What you have to do: Count how many lines in the records below contain the word "screenshot". Reply with the number alone.

Input data:
----

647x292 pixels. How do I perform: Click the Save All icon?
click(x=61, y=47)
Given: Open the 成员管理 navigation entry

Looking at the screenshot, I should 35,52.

----

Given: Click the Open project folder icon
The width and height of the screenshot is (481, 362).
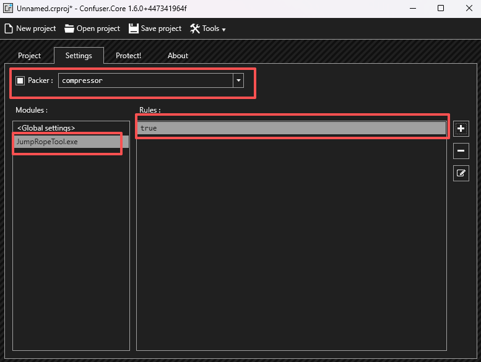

----

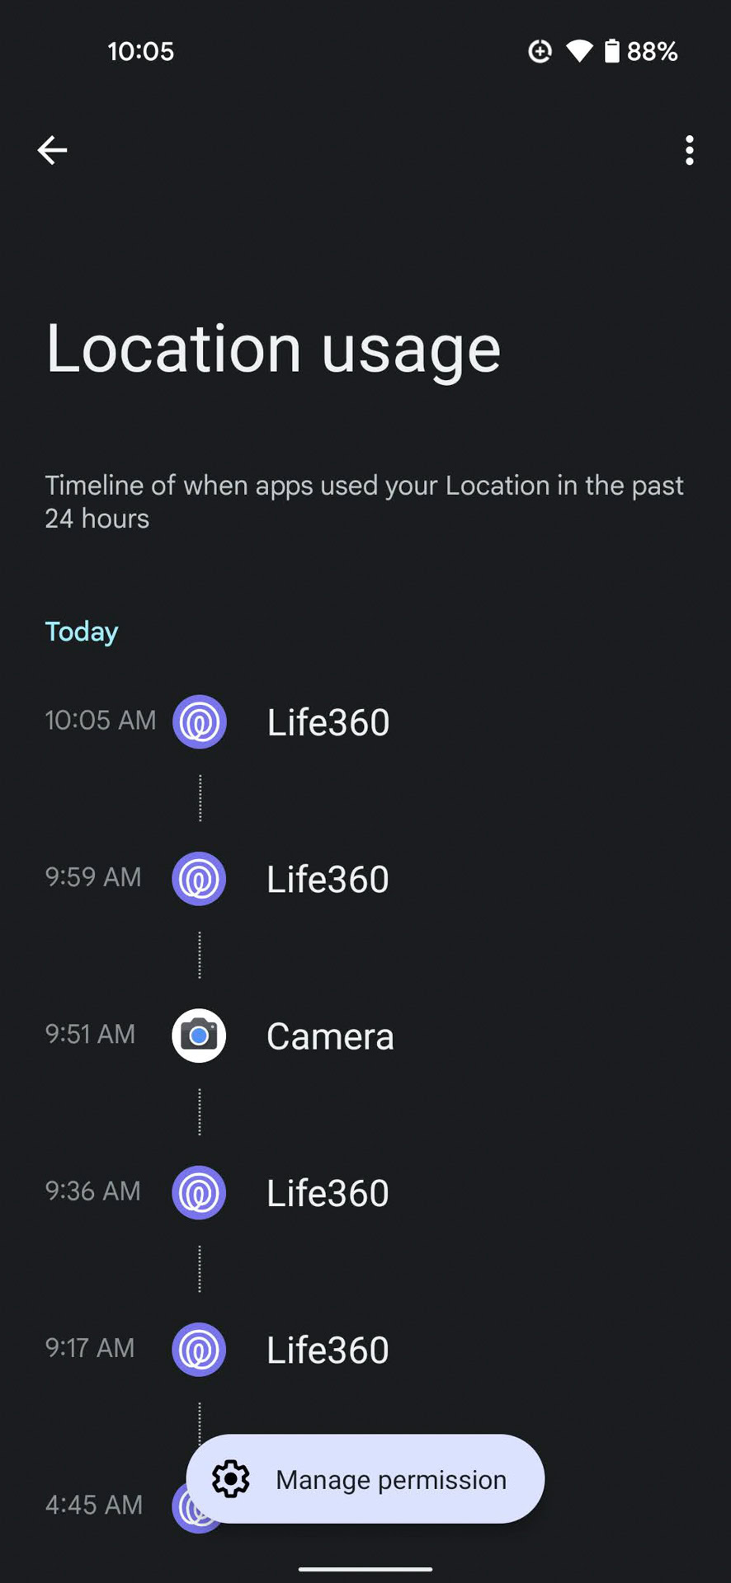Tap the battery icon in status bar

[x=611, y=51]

----

Reply: 2